Cross Country
Pulling Punches on Climate Change
A congressional committee is investigating charges that the Smithsonian Institution toned down language in a climate exhibit to raise doubts about the link between human activity and global warming.

Robert Sullivan, a former museum director, told the Associated Press that the script for Arctic-A Friend Acting Strangely was rewritten so it would not anger the White House or Congress. Sullivan said that officials omitted scientists' interpretation of some research, instead leaving it to visitors to the National Museum of Natural History in Washington, D.C., to draw their own conclusions. He told the AP that graphs were changed "to show that global warming could go either way."
Smithsonian officials called the claims "an erroneous allegation made by a former Smithsonian employee who was neither a scientist nor a curator."
But the charges were enough to spark the interest of some members of Congress, including Massachusetts Rep. Edward Markey, chairman of the Select Committee on Energy Independence and Global Warming. He requested E-mails, letters, and meeting minutes from those who produced the exhibit.
Museum spokesman Randall Kremer said the Smithsonian will cooperate with Markey's request.
Trading In the Big Yellow Taxis
Those famous yellow New York City taxis are going green. Mayor Michael Bloomberg announced a plan last week to transform the city's entire fleet of more than 13,000 taxis to hybrid vehicles by 2012. The move will have the same pollution-reducing benefit, the mayor said, as removing 32,000 privately owned cars from the streets. New York taxis now are Ford Crown Victorias, which get just 14 miles per gallon. After October 2008, the Taxi and Limousine Commission will boost emission standards to require all new vehicles to get 25 miles per gallon; the year after, they will have to get 30 mpg.
The city will phase in 1,000 hybrid taxicabs by October 2008 and add several thousand each year thereafter. Already 375 of the city's taxis are hybrids; by 2012, the mayor has pledged, every taxi will be.
The plan is expected to cut emissions from taxis and other for-hire vehicles by half in the next decade. It's part of the mayor's PlaNYC, a set of 127 proposals to decrease city carbon emissions by 30 percent by 2030.
'A Woman Needs a Man Like a Fish.'
A hammerhead shark born in captivity in Omaha in 2001 had only one parent, a team of researchers announced last week after several tests confirmed that the infant shark had no traces of male DNA. This bizarre biological phenomenon, known as "parthenogenesis"virgin birthhad previously been observed in insects, birds, and some smaller fish but never in so complex an organism. And now it has scientists asking: "Exactly how far will a genome go to save itself?"

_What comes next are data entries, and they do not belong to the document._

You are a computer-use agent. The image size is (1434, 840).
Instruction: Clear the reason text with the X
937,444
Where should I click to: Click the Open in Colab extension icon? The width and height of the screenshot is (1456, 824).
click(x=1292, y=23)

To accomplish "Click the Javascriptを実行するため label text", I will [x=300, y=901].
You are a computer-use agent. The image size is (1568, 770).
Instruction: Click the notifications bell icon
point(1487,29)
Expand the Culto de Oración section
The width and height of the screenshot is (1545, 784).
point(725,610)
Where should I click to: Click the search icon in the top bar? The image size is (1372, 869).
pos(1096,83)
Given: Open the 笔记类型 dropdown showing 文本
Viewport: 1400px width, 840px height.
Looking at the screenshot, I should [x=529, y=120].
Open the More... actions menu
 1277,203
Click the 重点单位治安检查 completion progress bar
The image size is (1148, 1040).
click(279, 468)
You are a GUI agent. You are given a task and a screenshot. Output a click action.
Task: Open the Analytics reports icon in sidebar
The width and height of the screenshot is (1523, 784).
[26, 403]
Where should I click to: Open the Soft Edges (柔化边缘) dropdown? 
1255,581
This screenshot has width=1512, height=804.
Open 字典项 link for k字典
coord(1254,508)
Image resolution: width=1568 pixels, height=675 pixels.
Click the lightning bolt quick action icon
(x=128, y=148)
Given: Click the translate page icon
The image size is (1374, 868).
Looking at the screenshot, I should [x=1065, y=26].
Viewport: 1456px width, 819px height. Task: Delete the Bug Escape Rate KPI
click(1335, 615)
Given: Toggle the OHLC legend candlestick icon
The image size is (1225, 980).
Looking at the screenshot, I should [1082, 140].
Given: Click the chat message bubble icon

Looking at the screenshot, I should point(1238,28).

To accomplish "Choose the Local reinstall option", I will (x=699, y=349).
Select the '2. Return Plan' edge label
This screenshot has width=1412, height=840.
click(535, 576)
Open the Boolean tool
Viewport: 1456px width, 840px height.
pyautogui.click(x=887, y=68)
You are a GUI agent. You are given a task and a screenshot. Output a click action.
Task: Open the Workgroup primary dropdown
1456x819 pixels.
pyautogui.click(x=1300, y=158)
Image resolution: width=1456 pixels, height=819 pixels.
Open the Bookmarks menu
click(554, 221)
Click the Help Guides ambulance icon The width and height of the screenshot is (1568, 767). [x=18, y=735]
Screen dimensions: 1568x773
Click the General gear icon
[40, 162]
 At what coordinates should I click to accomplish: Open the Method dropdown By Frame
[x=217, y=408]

"If the biological is in danger of extinction, other mechanisms turn on," says Prof. Thomas Savage, a poultry scientist at Oregon State University who has studied parthenogenesis in turkeys. "It's much more common in birds."
Because virgin births are often associated with an organism's last-ditch effort to reproduce when males aren't present, cases like this raise difficult questions about the interaction between genes and the environment. It also has scientists asking what triggers an organism that is capable of reproducing sexually to "turn on" the ability to conceive on its own.
Coaxing Back the Wayward Whales
In a sign of just how impoverished human-whale communications remain, a team of marine biologists was largely frustrated in its attempts to cajole two wayward humpbacks out of the Sacramento River Delta and back into the ocean last week.
The mother whale and her calf are believed to have taken a wrong turn during a northward migration in the Pacific, ending up 90 miles down the river. Early last week, biologists had succeeded in coaxing the whales about 20 miles back in the right direction, but by week's end the cetacean pair was still circling in the river about 70 miles down the delta.
Because humpbacks are highly sensitive to sound, biologists have been trying to lead the whales with friendly noises, like fellow humpbacks, and not-so-friendly noises, like killer orcas coming from behind. They did not respond to the natural noises but showed some aversion to a human-made cacophony. Next up: using firehoses to herd them along.
A Major Upgrade in Accommodations
Just days after he is released from prison this week, the larger-than-life former mayor of Providence, R.I., "Buddy" Cianci, will start a new job in sales and marketing at the fashionable Fifteen Beacon Hotel in Boston.
Cianci has been behind bars since 2002, after being convicted on one count of racketeering. The colorful Cianci won accolades for revitalizing downtown Providence during the second of two decade-long stints as mayor, but he resigned in disgrace after being accused of overseeing widespread corruption. He still has a few weeks left on his sentence, which he will serve in a halfway house while working at the Beacon.
A party that the Beacon had planned for its newest employee was canceled late last week after the Bureau of Prisons indicated that it would not look kindly on such a celebration.
With Nikki Schwab and Chris Wilson
This story appears in the June 4, 2007 print edition of U.S. News & World Report.